Task statement: Please update the listing lines, starting with the line containing "I want to click on help, so" and going on through the line containing "at (246, 749).", replacing "particular element" with "specific element" and leaving everything else unchanged. Give back only those lines.

Material:
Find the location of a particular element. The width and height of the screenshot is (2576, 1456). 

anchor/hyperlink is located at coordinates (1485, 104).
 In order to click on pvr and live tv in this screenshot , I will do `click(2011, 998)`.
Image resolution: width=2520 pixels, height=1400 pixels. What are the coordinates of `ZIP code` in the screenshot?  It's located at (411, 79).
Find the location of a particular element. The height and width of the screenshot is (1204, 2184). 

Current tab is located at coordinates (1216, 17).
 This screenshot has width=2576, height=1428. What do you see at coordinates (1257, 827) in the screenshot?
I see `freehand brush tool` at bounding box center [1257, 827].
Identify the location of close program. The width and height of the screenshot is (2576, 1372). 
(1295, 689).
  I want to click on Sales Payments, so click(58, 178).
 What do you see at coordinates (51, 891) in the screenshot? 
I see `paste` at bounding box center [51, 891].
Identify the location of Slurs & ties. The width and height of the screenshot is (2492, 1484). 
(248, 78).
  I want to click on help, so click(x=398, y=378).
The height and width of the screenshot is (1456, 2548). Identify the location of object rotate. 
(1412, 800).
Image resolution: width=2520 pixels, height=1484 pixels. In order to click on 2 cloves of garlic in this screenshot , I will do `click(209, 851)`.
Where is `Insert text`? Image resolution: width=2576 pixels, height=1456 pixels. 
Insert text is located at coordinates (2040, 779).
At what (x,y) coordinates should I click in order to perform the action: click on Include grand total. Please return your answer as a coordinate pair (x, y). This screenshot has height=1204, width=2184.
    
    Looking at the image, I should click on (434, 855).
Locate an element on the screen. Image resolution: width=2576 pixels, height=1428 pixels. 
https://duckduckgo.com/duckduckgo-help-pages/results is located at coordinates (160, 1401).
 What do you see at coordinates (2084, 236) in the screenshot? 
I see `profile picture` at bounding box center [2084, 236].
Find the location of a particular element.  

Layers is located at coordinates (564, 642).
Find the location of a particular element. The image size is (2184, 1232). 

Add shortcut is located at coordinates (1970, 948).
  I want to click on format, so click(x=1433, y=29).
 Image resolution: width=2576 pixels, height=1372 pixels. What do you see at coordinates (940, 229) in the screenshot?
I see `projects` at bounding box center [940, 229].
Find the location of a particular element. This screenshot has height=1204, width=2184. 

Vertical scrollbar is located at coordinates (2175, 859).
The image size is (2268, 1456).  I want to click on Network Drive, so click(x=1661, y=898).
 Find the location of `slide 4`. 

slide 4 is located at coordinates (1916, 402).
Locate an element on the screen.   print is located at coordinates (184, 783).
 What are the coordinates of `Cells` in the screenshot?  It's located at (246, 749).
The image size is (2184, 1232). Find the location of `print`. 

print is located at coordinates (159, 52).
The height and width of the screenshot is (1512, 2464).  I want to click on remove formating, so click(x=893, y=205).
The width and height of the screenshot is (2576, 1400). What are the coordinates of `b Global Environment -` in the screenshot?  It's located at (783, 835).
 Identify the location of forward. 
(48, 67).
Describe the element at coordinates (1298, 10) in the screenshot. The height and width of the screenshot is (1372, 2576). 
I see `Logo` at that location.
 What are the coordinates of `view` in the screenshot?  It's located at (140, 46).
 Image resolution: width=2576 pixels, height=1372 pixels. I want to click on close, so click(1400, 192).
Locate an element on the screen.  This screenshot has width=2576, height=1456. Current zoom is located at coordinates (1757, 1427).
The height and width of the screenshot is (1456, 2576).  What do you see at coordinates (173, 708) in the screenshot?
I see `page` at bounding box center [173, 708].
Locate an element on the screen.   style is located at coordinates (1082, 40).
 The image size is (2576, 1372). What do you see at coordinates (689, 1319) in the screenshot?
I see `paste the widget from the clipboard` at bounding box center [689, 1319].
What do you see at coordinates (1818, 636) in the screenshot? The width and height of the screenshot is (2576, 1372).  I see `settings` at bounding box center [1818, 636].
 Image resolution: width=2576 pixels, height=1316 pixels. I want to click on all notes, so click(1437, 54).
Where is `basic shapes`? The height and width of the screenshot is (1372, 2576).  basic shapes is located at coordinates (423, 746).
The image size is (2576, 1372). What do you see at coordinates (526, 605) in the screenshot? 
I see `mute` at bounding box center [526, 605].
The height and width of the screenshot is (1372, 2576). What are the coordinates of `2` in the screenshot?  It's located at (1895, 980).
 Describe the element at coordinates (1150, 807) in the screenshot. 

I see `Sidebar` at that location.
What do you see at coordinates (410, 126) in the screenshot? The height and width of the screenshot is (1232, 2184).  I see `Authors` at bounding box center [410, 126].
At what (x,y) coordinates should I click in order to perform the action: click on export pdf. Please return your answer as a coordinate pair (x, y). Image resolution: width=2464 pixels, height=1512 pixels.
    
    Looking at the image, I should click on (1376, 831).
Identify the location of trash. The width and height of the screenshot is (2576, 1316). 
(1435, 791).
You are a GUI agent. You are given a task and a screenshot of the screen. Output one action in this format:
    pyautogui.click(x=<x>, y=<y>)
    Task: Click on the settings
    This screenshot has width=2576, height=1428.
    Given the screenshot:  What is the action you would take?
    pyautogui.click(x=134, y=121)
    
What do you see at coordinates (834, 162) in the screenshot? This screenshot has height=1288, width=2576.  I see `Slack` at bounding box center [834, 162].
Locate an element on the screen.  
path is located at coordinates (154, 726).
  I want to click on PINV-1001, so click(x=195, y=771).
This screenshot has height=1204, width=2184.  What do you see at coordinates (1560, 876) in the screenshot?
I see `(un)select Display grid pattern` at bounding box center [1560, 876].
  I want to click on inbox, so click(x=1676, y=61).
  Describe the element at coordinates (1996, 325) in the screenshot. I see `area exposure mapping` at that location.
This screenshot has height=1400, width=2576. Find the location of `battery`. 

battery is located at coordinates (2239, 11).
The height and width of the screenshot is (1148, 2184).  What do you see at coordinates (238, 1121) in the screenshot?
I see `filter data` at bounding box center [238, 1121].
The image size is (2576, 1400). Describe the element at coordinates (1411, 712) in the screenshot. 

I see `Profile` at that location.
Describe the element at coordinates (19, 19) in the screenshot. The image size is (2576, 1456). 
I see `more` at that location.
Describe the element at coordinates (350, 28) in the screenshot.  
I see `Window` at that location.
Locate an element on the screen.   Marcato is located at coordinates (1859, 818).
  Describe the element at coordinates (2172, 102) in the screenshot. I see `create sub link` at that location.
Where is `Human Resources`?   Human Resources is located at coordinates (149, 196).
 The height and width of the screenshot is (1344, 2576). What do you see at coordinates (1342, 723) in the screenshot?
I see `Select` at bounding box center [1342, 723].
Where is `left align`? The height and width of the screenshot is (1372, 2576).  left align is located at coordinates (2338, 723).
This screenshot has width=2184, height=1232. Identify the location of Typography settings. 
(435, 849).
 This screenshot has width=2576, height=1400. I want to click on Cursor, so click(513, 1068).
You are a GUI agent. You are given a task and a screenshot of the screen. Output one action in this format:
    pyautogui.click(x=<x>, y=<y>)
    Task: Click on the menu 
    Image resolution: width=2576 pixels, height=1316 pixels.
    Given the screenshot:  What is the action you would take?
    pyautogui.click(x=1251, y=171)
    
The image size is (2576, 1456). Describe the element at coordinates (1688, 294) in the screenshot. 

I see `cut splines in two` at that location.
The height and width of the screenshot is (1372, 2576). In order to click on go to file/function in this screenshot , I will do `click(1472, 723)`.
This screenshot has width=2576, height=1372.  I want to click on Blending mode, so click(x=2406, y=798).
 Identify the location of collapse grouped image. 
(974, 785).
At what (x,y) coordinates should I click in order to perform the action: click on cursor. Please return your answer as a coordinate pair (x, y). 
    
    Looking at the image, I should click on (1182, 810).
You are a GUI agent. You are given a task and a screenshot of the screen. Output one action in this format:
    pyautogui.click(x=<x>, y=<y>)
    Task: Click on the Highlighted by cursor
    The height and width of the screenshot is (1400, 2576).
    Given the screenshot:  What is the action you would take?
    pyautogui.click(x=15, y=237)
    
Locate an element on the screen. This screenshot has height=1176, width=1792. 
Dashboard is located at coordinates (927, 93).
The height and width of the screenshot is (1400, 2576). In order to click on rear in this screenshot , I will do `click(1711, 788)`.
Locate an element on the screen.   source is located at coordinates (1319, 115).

Solution:
  I want to click on help, so click(x=398, y=378).
The height and width of the screenshot is (1456, 2548). Identify the location of object rotate. 
(1412, 800).
Image resolution: width=2520 pixels, height=1484 pixels. In order to click on 2 cloves of garlic in this screenshot , I will do `click(209, 851)`.
Where is `Insert text`? Image resolution: width=2576 pixels, height=1456 pixels. 
Insert text is located at coordinates (2040, 779).
At what (x,y) coordinates should I click in order to perform the action: click on Include grand total. Please return your answer as a coordinate pair (x, y). This screenshot has height=1204, width=2184.
    
    Looking at the image, I should click on (434, 855).
Locate an element on the screen. Image resolution: width=2576 pixels, height=1428 pixels. 
https://duckduckgo.com/duckduckgo-help-pages/results is located at coordinates (160, 1401).
 What do you see at coordinates (2084, 236) in the screenshot? 
I see `profile picture` at bounding box center [2084, 236].
Find the location of a specific element.  

Layers is located at coordinates (564, 642).
Find the location of a specific element. The image size is (2184, 1232). 

Add shortcut is located at coordinates (1970, 948).
  I want to click on format, so click(x=1433, y=29).
 Image resolution: width=2576 pixels, height=1372 pixels. What do you see at coordinates (940, 229) in the screenshot?
I see `projects` at bounding box center [940, 229].
Find the location of a specific element. This screenshot has height=1204, width=2184. 

Vertical scrollbar is located at coordinates (2175, 859).
The image size is (2268, 1456).  I want to click on Network Drive, so click(x=1661, y=898).
 Find the location of `slide 4`. 

slide 4 is located at coordinates (1916, 402).
Locate an element on the screen.   print is located at coordinates (184, 783).
 What are the coordinates of `Cells` in the screenshot?  It's located at (246, 749).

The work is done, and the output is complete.